The OCTAVE (Observational Cohort trial T cells, Antibodies and Vaccine Efficacy in SARS-CoV-2) trial (ISRCTN 12821688) aims to assess the SARS-CoV-2 vaccine responses of immunocompromised individuals that were part of the UK national COVID-19 vaccination programme and the majority of subjects received either the COVID-19 mRNA vaccine BNT162b2 (Pfizer/BioNTech) or the ChAdOx1 Vaccine (AstraZeneca formerly AZD1222)33,66. The serum from individuals in the OCTAVE cohort used within this study (n = 21) was collected 25–67 days post-boost with the ChAdOx1 Vaccine, between May and July 2021. These samples were randomly selected and the corresponding individuals had a diagnosis belonging to one of the following groups: autoimmune hepatitis (n = 2), liver cirrhosis (Child Pugh A (n = 6) or Child Pugh B (n = 3)), Crohn’s disease (n = 2), ulcerative colitis (n = 6), kidney transplant (n = 2). All patients and participants provided their written informed consent to participate in this study. The OCTAVE Trial was approved by the UK Medicines and Healthcare Products Regulatory Agency (MHRA) on 5 February 2021 and by the London and Chelsea Research Ethics Committee (REC ref.: 21:/HRA/0489) on 12 February 2021. The protocol has subsequently been amended eight times with five substantial amendments (with ethical approvals dated 3 March 2021, 19 April 2021, 24 December 2021 and 4 April 2022) and three non-substantial amendments: protocol versions dated 22 April 2021, 14 July 2021 and 10 September 2021. The trial is registered on ISRCTN12821688.

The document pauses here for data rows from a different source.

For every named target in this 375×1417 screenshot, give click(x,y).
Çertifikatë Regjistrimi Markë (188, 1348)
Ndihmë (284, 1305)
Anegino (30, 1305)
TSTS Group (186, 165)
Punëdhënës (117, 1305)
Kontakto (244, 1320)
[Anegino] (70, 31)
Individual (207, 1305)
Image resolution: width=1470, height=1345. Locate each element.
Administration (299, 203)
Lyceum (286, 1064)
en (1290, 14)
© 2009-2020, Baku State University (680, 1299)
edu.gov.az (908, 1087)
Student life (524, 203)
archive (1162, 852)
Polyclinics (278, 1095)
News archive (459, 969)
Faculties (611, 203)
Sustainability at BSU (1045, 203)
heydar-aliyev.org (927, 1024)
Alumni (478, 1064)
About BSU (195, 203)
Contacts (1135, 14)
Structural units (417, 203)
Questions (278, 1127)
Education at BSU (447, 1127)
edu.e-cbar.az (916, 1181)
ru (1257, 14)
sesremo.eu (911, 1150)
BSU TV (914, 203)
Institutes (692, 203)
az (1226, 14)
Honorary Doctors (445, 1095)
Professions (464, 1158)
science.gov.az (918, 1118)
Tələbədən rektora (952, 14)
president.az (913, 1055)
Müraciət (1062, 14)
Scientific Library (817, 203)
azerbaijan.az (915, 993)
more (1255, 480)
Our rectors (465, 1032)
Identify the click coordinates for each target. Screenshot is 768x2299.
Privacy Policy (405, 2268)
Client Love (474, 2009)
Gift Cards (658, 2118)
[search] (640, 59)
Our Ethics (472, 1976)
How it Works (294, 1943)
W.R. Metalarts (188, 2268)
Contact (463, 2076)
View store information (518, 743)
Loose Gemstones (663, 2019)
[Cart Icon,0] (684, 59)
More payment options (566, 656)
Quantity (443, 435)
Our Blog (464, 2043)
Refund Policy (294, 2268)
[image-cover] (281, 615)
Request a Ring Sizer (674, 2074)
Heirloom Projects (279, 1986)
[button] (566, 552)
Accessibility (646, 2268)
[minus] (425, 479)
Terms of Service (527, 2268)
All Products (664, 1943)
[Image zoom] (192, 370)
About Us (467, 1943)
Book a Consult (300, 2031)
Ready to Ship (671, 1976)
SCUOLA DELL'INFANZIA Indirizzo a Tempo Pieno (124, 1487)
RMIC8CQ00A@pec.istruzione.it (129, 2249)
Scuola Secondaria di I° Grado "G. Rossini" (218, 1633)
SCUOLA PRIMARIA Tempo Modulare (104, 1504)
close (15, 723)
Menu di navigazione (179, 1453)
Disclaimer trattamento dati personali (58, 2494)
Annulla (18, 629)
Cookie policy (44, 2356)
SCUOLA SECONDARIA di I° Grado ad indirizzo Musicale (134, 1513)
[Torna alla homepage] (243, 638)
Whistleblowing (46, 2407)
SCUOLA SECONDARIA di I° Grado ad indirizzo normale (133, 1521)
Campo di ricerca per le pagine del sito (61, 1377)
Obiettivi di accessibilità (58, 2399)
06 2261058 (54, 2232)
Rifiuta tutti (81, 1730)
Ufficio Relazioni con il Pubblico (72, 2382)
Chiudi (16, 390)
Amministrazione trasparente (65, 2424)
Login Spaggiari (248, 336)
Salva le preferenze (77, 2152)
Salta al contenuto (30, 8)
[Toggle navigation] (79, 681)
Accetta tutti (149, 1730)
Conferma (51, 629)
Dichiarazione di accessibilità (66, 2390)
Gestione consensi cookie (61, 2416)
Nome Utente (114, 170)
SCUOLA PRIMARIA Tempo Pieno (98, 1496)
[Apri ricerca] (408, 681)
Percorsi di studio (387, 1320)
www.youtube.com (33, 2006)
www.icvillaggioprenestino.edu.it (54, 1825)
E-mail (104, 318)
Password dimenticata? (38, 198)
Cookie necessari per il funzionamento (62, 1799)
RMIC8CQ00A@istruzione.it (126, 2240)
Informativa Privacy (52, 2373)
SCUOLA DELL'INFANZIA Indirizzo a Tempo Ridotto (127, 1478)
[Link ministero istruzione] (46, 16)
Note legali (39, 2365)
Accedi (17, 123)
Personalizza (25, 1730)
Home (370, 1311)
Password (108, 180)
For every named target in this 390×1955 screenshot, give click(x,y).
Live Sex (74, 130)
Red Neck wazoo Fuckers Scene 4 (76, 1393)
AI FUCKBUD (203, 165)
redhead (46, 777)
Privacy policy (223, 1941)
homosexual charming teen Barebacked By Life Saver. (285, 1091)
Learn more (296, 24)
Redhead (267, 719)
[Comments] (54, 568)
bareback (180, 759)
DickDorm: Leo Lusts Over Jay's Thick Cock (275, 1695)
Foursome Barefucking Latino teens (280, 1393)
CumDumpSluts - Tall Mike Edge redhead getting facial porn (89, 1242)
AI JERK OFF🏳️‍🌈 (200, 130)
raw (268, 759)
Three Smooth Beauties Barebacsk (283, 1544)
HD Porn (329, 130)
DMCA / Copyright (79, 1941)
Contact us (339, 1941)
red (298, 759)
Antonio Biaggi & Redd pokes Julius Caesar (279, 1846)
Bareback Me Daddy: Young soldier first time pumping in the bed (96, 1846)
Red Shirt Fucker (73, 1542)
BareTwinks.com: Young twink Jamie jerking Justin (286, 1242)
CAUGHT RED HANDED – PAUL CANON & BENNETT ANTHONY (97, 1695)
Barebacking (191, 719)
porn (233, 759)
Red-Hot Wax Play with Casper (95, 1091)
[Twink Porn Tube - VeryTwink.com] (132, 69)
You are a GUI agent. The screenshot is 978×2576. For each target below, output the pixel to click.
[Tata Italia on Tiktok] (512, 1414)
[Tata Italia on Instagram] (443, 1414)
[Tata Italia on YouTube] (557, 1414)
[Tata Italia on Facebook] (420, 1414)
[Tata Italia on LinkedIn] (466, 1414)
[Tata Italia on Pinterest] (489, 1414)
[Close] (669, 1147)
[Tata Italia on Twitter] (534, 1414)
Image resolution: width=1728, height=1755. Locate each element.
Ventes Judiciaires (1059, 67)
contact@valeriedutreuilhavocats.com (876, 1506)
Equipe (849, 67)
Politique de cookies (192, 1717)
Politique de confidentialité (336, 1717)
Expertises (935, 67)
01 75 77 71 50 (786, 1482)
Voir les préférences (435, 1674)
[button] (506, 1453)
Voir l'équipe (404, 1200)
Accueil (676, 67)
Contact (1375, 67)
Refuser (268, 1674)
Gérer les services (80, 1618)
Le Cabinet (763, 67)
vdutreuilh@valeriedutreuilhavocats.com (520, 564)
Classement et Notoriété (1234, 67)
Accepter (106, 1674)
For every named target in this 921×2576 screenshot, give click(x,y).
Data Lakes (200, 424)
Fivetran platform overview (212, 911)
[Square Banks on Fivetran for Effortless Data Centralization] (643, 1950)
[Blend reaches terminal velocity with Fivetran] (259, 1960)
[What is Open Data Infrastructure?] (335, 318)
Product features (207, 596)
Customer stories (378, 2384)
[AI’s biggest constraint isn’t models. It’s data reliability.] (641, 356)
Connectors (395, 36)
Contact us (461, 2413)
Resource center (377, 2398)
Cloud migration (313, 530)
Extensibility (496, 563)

The OPTIC (Oxford Protective T-cell Immunity to Coronavirus) study is a prospective, longitudinal observational cohort study of healthcare workers (HCWs) as part of the national PITCH (Protective Immunity from T Cells in Healthcare workers) consortium. HCWs defined as SARS-CoV-2 naïve based on documented PCR and/or serology results were recruited after vaccination with the COVID-19 mRNA Vaccine BNT162b2 (Pfizer)34. The serum from individuals in the OPTIC cohort used within this study (n = 10) was collected 7-days post-boost, in January 2021. The samples were randomly selected for use in this study. The OPTIC healthcare worker participants were recruited under the GI Biobank Study 16/YH/0247, approved by the research ethics committee (REC) at Yorkshire & The Humber - Sheffield Research Ethics Committee on 29 July 2016, which was amended for this purpose on 8 June 2020. All patients and participants provided their written informed consent to participate in this study.
All OPTIC and OCTAVE serum samples were heat-inactivated at 56 °C for 30 min prior to their use in this study.
Cells and virus stocks
The wild-type Victoria/01/2020 (VIC01) isolate was originally supplied by the Doherty Centre Melbourne67 and was passaged in Vero E6/TMPRSS2 cells (NIBSC Research Reagent Repository, UK. NIBSC reference 100978), and confirmed identical to GenBank MT007544.1, B hCoV-19_Australia_VIC01_2020_ EPI_ ISL_ 406844_ 2020-01-25. The BA.1 Omicron/BA.1.1.529 strain (hCoV/England/FCI-099/2021) was originally provided by the Francis Crick Institute and subsequently by Professor William James from the Sir William Dunn School of Pathology, University of Oxford. The virus was passaged in Vero E6/TMPRSS2 cells (provided by the NIBSC Research Reagent Repository, UK. NIBSC Reference 100978) and confirmed identical to GenBank ON020748.1.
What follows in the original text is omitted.